When we think of Adam Smith, the great Scottish philosopher and economist, and his seminal book The Wealth of Nations, we are inclined to think of free markets, individual self-interest, and the invisible hand. However, reading another good book recently, How Markets Fail by John Cassidy, I was reminded there was a lot more to Smith and The Wealth of Nations than the elements of laissez faire capitalism.
Consider, for instance, Smith's example of the pin factory which he uses to illustrate the power of the division of labour.
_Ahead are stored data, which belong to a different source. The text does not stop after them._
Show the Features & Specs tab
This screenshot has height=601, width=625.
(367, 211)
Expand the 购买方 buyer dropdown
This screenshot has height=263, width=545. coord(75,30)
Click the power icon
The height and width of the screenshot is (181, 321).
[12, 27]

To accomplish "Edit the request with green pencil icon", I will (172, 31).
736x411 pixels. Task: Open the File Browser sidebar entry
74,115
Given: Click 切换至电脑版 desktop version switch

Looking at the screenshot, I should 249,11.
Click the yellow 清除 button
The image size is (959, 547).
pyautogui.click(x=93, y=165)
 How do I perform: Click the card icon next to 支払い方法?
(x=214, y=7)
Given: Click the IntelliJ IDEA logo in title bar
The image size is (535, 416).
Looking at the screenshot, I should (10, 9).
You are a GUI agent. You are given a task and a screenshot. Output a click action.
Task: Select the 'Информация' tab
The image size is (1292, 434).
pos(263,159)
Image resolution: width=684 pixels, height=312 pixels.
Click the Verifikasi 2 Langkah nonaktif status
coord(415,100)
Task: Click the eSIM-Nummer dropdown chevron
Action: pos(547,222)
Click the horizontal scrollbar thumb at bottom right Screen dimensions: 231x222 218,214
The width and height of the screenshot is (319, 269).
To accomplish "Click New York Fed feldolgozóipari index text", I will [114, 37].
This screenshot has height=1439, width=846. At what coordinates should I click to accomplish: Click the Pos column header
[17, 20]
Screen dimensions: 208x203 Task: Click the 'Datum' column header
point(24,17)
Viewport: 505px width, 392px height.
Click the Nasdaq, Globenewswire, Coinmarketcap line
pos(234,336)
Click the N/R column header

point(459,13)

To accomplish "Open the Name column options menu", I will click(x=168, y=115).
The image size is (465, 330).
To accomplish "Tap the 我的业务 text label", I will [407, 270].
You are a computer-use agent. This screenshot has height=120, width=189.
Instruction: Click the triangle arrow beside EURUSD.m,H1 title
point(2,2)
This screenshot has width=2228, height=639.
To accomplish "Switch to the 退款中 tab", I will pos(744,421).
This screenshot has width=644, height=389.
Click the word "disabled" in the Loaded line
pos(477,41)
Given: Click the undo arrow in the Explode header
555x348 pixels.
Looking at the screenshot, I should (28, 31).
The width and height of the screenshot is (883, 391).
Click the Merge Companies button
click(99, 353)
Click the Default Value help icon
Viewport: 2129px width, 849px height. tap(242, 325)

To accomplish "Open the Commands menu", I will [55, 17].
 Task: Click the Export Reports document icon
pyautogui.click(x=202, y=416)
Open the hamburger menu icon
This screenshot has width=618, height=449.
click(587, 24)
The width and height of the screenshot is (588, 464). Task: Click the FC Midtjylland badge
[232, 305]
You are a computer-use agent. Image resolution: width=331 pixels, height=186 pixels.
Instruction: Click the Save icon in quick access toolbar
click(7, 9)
He compares the productivity of workers creating a pin on an assembly line to workers making pins individually: "One man draws out the wire, another straightens it, a third cuts it, a fourth points it, a fifth grinds it at the top for fitting the head ...." etc. "Whereas one workman ... could scarce ... make one pin a day," ten workers skilled in their individual tasks, "could make among them upwards of forty-eight thousand pins a day."
And what are these workers doing to complete this remarkable feat? They are co-operating. Smith has illustrated, perhaps unwittingly, the power of co-operation over individualism.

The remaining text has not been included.